Requirement:
From the line with "Where should I click to: Check" through the final line, please write out the listing exactly, including both of those lines.

Material for the task:
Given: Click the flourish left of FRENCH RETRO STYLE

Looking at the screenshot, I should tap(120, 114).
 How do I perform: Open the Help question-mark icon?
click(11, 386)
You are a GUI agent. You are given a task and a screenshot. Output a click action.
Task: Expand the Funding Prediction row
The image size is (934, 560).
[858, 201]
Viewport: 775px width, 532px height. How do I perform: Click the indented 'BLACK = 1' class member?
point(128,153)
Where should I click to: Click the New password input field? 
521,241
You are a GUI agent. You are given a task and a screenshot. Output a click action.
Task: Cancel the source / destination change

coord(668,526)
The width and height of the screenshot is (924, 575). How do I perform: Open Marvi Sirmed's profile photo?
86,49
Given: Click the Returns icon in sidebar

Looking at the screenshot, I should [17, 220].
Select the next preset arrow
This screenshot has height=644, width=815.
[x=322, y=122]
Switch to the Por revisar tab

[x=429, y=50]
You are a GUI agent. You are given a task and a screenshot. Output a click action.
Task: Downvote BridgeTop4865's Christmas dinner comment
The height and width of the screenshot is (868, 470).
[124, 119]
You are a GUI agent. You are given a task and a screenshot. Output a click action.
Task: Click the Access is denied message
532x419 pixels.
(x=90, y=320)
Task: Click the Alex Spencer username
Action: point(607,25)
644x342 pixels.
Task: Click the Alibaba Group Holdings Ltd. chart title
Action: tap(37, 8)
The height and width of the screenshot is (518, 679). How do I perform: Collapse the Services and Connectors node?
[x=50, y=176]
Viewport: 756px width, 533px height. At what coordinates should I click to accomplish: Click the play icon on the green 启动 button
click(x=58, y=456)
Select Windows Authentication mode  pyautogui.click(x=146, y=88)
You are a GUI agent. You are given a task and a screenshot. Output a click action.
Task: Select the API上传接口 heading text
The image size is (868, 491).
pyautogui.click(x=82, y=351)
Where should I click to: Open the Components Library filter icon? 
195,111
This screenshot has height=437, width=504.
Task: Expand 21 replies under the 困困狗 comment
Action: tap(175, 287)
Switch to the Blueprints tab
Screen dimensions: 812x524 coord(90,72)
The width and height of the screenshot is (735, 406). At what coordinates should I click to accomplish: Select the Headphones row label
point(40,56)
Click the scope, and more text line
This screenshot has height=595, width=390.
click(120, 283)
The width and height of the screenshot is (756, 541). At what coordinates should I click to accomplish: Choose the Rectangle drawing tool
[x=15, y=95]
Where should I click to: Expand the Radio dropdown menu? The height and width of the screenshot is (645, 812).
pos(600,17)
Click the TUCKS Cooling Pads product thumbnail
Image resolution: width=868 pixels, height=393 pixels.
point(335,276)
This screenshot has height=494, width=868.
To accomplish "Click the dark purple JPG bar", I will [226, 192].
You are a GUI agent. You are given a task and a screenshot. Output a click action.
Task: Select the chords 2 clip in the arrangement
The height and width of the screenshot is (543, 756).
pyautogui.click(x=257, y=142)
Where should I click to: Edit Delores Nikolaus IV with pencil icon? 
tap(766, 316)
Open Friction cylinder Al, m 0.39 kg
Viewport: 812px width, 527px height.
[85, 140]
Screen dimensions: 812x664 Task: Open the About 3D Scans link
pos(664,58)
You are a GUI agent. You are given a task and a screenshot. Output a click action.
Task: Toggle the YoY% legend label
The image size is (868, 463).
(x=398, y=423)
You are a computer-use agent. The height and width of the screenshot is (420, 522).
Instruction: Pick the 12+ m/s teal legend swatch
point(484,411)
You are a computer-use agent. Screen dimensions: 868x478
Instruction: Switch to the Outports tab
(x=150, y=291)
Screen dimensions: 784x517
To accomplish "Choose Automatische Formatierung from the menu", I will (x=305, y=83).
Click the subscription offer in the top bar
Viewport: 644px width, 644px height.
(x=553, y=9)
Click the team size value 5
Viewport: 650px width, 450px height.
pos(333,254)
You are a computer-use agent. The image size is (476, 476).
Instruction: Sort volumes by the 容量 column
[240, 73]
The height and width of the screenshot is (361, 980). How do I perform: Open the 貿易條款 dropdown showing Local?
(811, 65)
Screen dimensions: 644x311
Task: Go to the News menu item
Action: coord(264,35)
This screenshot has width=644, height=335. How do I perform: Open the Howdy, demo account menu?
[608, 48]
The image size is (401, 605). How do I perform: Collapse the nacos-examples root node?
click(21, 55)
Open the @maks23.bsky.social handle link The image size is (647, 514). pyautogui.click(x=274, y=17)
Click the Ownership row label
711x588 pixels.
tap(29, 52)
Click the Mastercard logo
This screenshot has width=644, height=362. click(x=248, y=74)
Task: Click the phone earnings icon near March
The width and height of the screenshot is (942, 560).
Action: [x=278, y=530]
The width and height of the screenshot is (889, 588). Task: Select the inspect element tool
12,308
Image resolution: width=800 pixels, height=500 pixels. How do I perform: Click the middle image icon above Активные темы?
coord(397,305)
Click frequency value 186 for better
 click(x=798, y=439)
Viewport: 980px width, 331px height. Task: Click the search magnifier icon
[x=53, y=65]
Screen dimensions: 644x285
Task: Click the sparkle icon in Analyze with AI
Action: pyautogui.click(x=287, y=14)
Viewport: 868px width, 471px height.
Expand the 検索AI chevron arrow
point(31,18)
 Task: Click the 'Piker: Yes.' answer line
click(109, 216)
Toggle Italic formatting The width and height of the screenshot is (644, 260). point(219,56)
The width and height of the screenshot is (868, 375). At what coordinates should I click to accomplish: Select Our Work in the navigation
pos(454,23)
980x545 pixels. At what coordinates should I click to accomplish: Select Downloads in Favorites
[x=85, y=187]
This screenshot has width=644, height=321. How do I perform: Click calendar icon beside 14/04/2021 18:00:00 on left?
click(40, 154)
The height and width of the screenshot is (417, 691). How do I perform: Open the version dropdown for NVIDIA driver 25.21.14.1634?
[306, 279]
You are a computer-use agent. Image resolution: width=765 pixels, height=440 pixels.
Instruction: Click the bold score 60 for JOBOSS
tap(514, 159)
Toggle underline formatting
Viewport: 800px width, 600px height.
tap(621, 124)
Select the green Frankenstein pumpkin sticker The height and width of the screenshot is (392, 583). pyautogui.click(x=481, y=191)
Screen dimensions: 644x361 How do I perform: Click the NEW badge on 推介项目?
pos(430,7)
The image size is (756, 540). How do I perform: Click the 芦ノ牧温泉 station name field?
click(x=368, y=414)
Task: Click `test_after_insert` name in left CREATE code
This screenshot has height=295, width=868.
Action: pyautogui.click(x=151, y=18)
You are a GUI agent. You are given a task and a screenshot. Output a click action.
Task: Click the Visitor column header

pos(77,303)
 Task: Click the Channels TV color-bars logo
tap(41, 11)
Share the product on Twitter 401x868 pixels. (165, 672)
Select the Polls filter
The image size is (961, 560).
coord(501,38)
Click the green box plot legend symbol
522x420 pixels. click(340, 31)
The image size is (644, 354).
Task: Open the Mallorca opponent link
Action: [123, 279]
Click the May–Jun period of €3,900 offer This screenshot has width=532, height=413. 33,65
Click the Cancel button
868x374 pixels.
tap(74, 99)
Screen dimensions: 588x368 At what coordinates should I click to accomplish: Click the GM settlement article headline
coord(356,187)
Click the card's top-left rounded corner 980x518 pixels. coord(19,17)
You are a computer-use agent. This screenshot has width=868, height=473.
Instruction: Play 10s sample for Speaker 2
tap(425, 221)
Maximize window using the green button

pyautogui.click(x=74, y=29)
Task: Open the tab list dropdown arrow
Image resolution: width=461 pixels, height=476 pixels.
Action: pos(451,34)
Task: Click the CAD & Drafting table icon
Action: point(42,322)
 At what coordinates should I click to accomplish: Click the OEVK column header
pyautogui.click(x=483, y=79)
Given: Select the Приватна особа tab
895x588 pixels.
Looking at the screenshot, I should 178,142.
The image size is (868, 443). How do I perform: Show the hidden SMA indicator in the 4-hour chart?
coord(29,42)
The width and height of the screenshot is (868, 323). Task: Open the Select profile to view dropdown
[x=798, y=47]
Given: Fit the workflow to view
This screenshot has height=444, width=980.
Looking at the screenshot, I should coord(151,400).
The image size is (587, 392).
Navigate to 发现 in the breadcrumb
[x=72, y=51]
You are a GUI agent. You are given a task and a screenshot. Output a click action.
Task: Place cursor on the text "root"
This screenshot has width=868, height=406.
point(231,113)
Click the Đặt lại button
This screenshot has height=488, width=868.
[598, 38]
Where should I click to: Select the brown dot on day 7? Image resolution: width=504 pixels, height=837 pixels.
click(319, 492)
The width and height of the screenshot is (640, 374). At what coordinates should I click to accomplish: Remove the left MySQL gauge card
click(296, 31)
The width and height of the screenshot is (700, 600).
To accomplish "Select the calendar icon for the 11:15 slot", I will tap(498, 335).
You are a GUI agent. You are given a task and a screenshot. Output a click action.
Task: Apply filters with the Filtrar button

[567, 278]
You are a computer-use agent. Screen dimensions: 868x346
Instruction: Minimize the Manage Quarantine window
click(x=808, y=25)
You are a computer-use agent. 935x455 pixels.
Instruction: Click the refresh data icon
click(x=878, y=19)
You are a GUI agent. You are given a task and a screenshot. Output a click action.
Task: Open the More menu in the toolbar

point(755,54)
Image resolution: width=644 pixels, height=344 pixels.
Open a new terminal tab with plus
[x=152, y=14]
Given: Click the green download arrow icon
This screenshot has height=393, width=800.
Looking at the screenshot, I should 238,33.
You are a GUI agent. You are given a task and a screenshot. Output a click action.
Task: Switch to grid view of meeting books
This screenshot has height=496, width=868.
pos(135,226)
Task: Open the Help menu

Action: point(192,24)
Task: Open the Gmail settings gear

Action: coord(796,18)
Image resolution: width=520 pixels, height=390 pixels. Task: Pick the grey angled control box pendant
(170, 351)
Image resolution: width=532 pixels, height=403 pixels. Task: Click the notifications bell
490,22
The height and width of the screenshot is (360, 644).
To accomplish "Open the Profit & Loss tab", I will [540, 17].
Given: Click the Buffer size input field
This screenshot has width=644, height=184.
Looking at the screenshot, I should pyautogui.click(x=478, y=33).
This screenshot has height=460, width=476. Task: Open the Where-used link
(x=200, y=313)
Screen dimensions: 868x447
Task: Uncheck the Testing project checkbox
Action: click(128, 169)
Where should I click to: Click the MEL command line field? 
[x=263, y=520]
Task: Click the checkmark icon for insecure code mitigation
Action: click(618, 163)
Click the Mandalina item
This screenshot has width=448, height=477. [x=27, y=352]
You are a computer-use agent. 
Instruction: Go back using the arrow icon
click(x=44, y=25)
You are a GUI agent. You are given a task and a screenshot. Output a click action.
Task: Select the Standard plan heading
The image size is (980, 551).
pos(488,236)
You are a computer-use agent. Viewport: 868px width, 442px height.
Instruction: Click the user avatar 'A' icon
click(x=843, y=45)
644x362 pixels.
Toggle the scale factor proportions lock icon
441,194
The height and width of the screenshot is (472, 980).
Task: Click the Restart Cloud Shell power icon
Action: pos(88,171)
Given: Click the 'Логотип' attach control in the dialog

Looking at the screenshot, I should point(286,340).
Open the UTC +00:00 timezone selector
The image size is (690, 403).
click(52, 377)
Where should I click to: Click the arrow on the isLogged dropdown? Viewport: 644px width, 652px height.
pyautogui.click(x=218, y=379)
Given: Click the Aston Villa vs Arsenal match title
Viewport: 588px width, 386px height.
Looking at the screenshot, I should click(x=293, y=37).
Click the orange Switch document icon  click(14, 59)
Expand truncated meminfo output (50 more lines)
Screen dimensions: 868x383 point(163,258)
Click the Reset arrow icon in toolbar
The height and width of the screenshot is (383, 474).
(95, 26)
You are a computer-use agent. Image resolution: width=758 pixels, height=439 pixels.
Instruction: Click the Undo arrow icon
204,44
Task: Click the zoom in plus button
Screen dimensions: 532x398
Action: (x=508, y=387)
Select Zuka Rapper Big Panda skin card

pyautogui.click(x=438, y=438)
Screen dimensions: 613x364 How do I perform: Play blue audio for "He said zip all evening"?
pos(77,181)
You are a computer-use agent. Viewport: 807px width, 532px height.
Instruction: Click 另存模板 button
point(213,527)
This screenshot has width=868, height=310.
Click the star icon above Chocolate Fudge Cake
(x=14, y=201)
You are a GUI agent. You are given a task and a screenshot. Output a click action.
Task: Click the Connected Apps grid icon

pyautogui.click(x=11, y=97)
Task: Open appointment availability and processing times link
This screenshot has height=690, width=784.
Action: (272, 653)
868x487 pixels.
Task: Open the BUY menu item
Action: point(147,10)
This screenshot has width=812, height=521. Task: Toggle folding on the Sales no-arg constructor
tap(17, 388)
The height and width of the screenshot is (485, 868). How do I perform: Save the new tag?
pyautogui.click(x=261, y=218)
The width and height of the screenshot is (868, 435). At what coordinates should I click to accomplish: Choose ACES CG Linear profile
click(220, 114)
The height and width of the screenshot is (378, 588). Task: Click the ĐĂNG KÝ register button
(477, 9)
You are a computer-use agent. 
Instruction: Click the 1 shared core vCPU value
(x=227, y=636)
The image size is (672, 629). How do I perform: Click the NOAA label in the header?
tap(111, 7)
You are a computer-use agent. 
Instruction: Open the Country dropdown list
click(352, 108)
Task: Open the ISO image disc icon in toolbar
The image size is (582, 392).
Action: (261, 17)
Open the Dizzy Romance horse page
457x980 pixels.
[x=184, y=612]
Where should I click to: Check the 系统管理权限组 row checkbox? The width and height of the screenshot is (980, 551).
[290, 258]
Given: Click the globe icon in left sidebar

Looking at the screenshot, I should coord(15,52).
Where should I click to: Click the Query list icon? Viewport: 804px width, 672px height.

Solution to this task:
Where should I click to: Check the 系统管理权限组 row checkbox? The width and height of the screenshot is (980, 551).
[290, 258]
Given: Click the globe icon in left sidebar

Looking at the screenshot, I should coord(15,52).
Where should I click to: Click the Query list icon? Viewport: 804px width, 672px height.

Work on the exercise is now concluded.